The place has a strong or special association with a person, or group of persons, of importance of cultural or natural history of New South Wales's history.

The site is associated with several significant figures including Surgeon Jamison, Governor Macquarie, the building itself was designed by prominent architect William Wardell.

The place is important in demonstrating aesthetic characteristics and/or a high degree of creative or technical achievement in New South Wales.

The building is aesthetically distinctive for its Gothic Revival style, has landmark qualities for its bold yet decorative design and harbourside location, and exemplifies the particular tastes, styles and technologies of colonial Gothic Revivalism.It is representative at the State level for its attributes typical of the rare venetian Gothic style, and is outstanding because of the integrity of its setting, condition of the front façade and size as a nineteenth-century bank branch. The building in its current form is also representative of a 1930s fitout. It is rare at a State level because of its demonstration of the designs and techniques of the Gothic Revival style, and is a scarce surviving example of the small-scale Gothic Revival, secular commercial work of William Wardell. At the time of its design a bank in the Gothic Revival style broke with the tradition of classical bank design. Structure and spaces that remain from Wardell's design are of high significance as they demonstrate the intent of his design. There is potential to reveal the two storey space and original ceiling of the banking chamber space.

The place has a strong or special association with a particular community or cultural group in New South Wales for social, cultural or spiritual reasons.

The Rocks area, to which the building contributes, is held in high esteem by The Rocks community (as reflected by the green bans) and has special cultural, social, aesthetic and education values to state and national groups as indicated by the large numbers of visitors to the area. The building is identified with by those familiar with Wardell's work (as indicated by its listing with the NSW National Trust, the Heritage Council of NSW and the Register of the National Estate). It is rare because it is a scarce example of a small scale, Venetian Gothic style secular building.

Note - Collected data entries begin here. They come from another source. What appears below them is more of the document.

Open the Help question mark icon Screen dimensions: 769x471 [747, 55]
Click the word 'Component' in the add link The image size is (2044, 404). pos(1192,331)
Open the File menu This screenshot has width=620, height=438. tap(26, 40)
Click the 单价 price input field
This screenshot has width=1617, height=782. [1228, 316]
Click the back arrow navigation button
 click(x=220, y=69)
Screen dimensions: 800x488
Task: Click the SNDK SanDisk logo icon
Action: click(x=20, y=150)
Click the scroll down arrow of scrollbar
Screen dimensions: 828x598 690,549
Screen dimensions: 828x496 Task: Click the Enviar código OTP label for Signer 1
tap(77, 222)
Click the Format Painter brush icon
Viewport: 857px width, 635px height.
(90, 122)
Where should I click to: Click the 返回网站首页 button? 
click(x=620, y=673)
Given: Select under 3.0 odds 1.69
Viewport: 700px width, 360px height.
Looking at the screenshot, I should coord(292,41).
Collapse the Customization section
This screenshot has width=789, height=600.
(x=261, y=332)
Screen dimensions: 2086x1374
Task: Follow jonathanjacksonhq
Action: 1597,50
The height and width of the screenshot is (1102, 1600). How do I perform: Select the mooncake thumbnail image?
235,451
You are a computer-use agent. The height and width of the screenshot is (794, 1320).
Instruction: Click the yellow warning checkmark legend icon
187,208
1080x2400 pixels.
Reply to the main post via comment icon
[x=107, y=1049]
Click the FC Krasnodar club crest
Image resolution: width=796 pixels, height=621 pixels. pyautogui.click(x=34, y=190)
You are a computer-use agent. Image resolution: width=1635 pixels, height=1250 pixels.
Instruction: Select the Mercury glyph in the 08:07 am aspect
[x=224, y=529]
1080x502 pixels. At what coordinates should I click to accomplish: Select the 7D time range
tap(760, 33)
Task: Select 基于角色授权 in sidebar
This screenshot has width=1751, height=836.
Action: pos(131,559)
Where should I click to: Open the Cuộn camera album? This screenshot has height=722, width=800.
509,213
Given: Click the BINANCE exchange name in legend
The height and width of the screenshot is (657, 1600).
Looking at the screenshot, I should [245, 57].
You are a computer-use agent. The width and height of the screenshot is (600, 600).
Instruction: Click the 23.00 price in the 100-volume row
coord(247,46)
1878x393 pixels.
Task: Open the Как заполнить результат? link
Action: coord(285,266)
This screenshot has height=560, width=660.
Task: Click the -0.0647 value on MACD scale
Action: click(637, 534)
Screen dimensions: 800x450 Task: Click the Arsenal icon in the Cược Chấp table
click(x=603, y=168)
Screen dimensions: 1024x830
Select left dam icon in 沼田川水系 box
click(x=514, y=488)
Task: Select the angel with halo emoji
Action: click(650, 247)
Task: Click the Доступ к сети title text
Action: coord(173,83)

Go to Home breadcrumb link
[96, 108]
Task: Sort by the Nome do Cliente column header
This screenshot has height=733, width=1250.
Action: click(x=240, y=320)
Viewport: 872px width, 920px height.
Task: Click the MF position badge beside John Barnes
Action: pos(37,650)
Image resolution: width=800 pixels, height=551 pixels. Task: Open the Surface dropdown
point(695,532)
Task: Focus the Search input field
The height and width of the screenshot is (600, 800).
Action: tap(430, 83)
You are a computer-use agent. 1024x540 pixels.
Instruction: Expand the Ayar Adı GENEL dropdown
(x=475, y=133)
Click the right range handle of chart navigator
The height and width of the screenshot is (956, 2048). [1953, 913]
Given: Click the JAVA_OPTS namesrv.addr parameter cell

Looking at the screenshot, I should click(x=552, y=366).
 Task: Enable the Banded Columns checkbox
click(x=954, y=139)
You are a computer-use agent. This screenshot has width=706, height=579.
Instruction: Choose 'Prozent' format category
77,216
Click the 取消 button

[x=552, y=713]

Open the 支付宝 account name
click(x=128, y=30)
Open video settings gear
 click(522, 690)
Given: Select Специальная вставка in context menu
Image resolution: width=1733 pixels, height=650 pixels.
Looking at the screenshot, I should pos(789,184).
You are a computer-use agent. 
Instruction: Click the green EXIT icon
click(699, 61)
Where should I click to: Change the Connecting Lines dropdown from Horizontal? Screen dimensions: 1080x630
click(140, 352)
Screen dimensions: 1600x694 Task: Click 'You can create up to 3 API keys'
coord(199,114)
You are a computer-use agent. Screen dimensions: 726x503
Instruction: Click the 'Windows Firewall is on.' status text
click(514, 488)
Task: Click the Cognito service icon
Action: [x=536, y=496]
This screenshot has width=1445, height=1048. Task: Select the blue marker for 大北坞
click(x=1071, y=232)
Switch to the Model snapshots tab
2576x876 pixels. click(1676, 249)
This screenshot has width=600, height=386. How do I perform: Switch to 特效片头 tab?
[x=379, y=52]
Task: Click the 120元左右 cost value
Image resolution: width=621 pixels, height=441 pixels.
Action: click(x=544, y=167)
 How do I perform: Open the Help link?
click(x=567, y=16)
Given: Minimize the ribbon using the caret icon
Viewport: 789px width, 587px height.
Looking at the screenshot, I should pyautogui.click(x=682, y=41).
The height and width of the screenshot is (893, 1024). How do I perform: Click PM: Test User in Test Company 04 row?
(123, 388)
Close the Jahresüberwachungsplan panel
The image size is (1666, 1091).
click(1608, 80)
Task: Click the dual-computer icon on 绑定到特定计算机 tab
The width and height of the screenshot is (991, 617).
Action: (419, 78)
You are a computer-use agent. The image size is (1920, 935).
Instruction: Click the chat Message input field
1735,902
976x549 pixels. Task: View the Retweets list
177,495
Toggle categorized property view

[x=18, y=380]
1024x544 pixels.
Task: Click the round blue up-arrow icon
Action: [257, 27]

The place has potential to yield information that will contribute to an understanding of the cultural or natural history of New South Wales.

The site is an important reference site and is of research significance because of its potential contribution to reveal information and understanding (though potential limited) about early European cultural history and use of the site. The building has much potential to reveal details of Wardell's design such as materials, methods and spatial relationships by investigation of the interior. The facade, basic form and safe demonstrate to the public its former use as a rare Gothic Revival style bank. There is potential to reinstate the spatial qualities of the banking chamber by removal of the concrete floor over the chamber.

The place possesses uncommon, rare or endangered aspects of the cultural or natural history of New South Wales.

The building is assessed as aesthetically rare statewide. This item is assessed as scientifically rare statewide. This item is assessed as socially rare regionally.

The place is important in demonstrating the principal characteristics of a class of cultural or natural places/environments in New South Wales.

This item is assessed as historically representative regionally. This item is assessed as socially representative locally.